:: TEXT SECTION

You can't compare to Glacier. S3 is a more comparable product. And obviously redundancy is already in the price, or did you think there's no redundancy?
From what I understand, your client does the error encoding and pays for raw data storage on the network, rather than trusting the network to do error encoding. You can configure the encoding to whatever you want, you just end up paying more for more redundant encodings.
I used Backblaze for several years before closing out my account in 2012.
Initial backup took a long time. There was no easy way to prioritize, for example, my photos over system files. I ended up manually prioritizing by disallowing pretty much my entire filesystem, and gradually allowing folders to sync. First, photos, then documents, then music, etc.
Eventually it all got synced up and it was trouble-free... until I tried to get my data back out.
The short version of the story is that a power surge fried my local system. I bought a new one and had some stress when it appeared the BB client was going to sync my empty filesystem (processing it as a mass delete of my files). I managed to disable the sync in time.
Then I discovered there was no way to set the local BB client to pull my files back down. Instead, I had use their web-based file manager to browse all my folders and mark what I wanted to download. BB would then zip-archive that stuff which would then only be available as an http download. There was no Rsync, no torrent, no recovery if the download failed halfway, and no way to keep track of what I had recently downloaded. Also, iirc, they were limited to a couple of GB in size per file. (which didn't matter because at that time, the download would always fail it the file was larger than __MB (I don't remember the exact number. 100MB? 300? Also hazy on the official zipfile size limit)

::::

INSTRUCTION 1:
According to the backup thread, in what year did the writer close out the Backblaze account?
INSTRUCTION 2:
Please arrange the lines of the rows below as a JSON list of strings, one string per line, with blank lines left out. Begin at the line that contains "Click the edit pencil icon beside My email" and continue through the last line of the rows.

:: DATA EXCERPTS

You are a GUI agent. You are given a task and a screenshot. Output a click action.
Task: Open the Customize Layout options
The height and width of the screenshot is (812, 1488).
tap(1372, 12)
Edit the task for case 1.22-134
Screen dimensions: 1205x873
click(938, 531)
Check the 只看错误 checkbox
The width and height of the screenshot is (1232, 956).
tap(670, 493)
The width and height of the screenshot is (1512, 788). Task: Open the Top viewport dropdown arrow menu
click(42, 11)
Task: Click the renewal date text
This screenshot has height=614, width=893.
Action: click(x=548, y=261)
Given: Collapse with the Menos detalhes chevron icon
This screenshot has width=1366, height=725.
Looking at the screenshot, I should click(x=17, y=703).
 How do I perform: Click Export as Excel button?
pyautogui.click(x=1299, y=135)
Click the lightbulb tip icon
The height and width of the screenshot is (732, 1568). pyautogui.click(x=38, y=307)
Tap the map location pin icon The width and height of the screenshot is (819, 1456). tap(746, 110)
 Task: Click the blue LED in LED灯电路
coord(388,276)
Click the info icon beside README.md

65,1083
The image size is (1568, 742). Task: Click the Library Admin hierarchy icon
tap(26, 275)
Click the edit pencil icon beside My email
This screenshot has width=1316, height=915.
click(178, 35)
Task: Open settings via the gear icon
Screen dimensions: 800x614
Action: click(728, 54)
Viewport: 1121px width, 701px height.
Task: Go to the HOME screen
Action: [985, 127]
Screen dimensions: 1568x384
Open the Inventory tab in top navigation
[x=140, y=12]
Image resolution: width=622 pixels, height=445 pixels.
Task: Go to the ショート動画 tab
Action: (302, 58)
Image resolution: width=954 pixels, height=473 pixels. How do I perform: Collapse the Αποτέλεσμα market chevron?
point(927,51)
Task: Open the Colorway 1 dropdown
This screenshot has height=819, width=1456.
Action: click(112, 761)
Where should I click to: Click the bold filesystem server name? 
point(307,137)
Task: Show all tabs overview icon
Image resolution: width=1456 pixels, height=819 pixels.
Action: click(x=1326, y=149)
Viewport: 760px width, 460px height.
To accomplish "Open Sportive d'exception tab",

::::

EXERCISE OUTPUT 1:
2012

EXERCISE OUTPUT 2:
[
  "Click the edit pencil icon beside My email",
  "This screenshot has width=1316, height=915.",
  "click(178, 35)",
  "Task: Open settings via the gear icon",
  "Screen dimensions: 800x614",
  "Action: click(728, 54)",
  "Viewport: 1121px width, 701px height.",
  "Task: Go to the HOME screen",
  "Action: [985, 127]",
  "Screen dimensions: 1568x384",
  "Open the Inventory tab in top navigation",
  "[x=140, y=12]",
  "Image resolution: width=622 pixels, height=445 pixels.",
  "Task: Go to the ショート動画 tab",
  "Action: (302, 58)",
  "Image resolution: width=954 pixels, height=473 pixels. How do I perform: Collapse the Αποτέλεσμα market chevron?",
  "point(927,51)",
  "Task: Open the Colorway 1 dropdown",
  "This screenshot has height=819, width=1456.",
  "Action: click(112, 761)",
  "Where should I click to: Click the bold filesystem server name? ",
  "point(307,137)",
  "Task: Show all tabs overview icon",
  "Image resolution: width=1456 pixels, height=819 pixels.",
  "Action: click(x=1326, y=149)",
  "Viewport: 760px width, 460px height.",
  "To accomplish \"Open Sportive d'exception tab\","
]